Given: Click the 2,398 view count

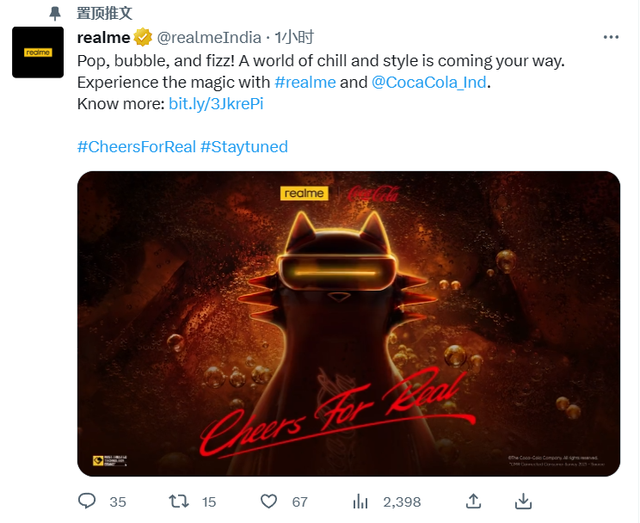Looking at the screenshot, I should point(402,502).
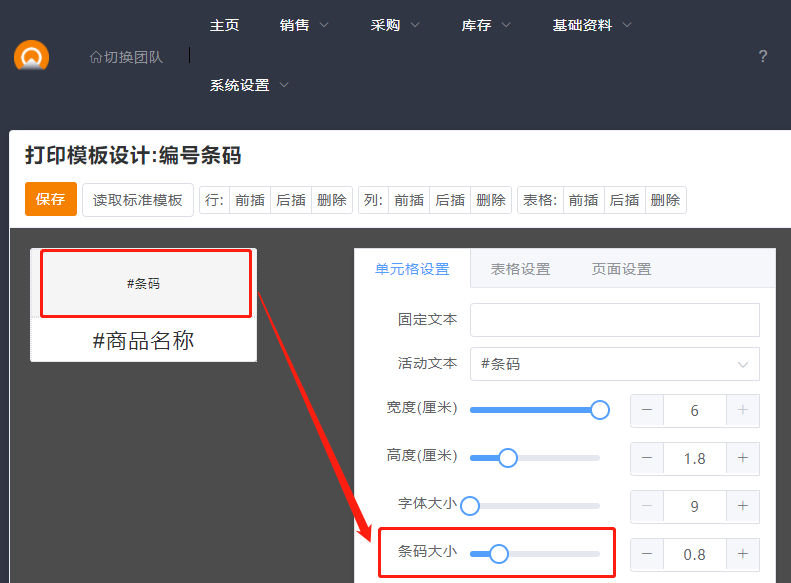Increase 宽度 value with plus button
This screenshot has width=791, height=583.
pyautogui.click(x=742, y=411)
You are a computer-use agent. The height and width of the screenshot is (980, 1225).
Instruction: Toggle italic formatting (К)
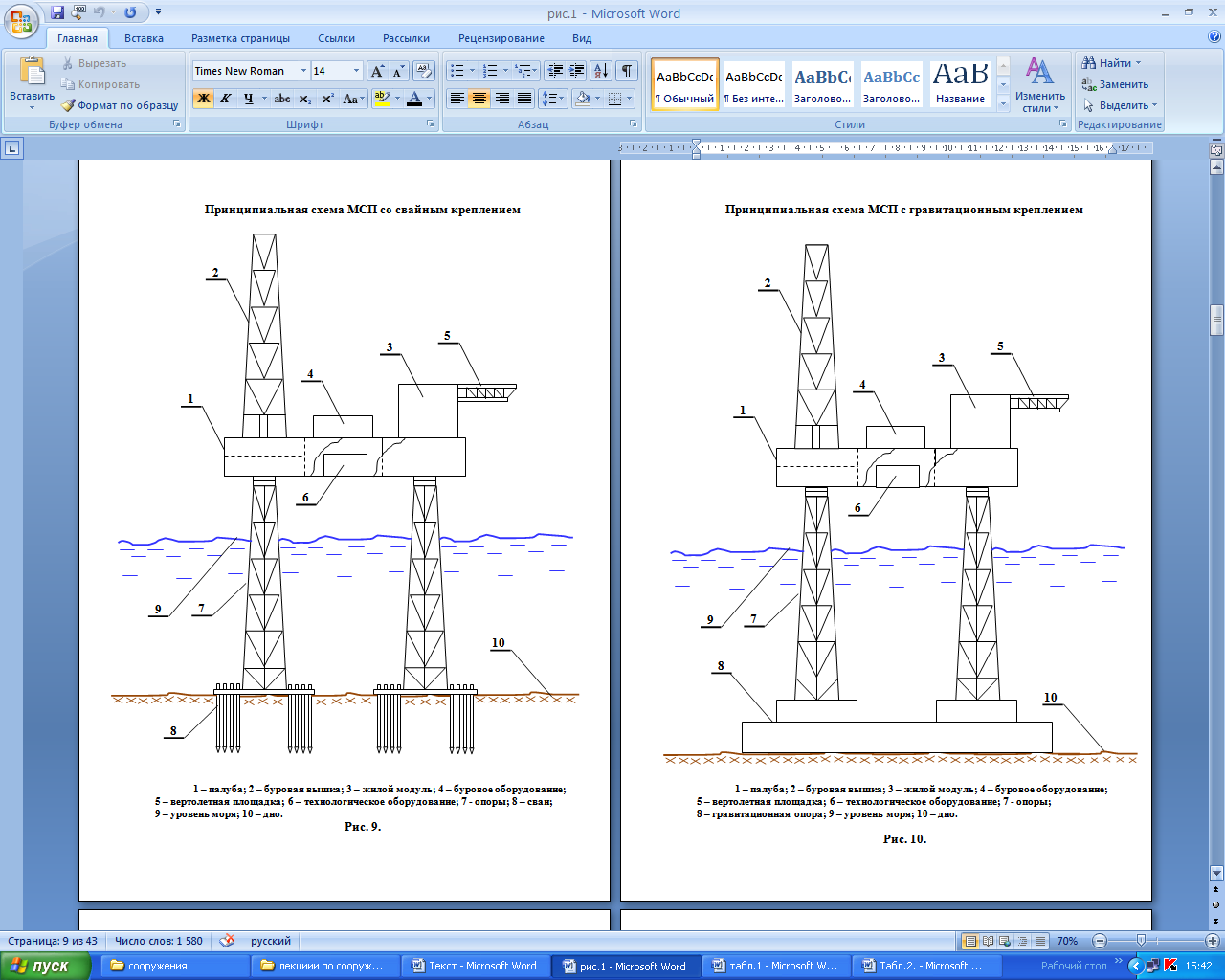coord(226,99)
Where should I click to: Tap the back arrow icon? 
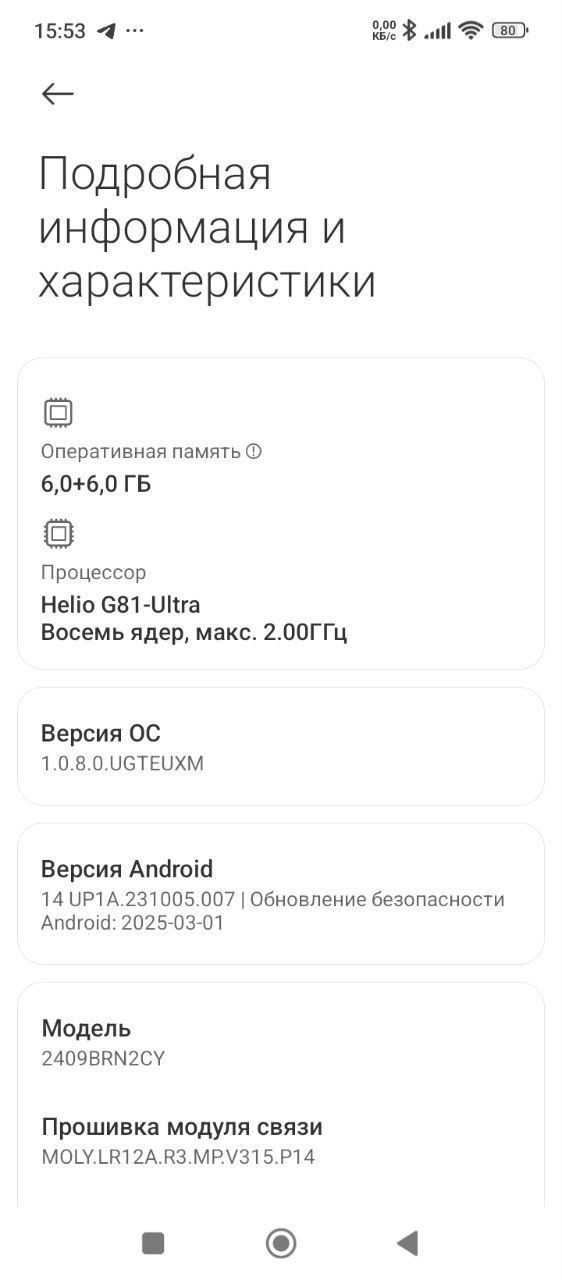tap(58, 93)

--------------------

» TASK DIRECTIONS
Leaving aside the pictures, copy the listing above exactly.

» ANSWER BOX
Given: Click the 2,398 view count

Looking at the screenshot, I should point(402,502).
Increase 宽度 value with plus button
This screenshot has width=791, height=583.
pyautogui.click(x=742, y=411)
You are a computer-use agent. The height and width of the screenshot is (980, 1225).
Instruction: Toggle italic formatting (К)
coord(226,99)
Where should I click to: Tap the back arrow icon? 
tap(58, 93)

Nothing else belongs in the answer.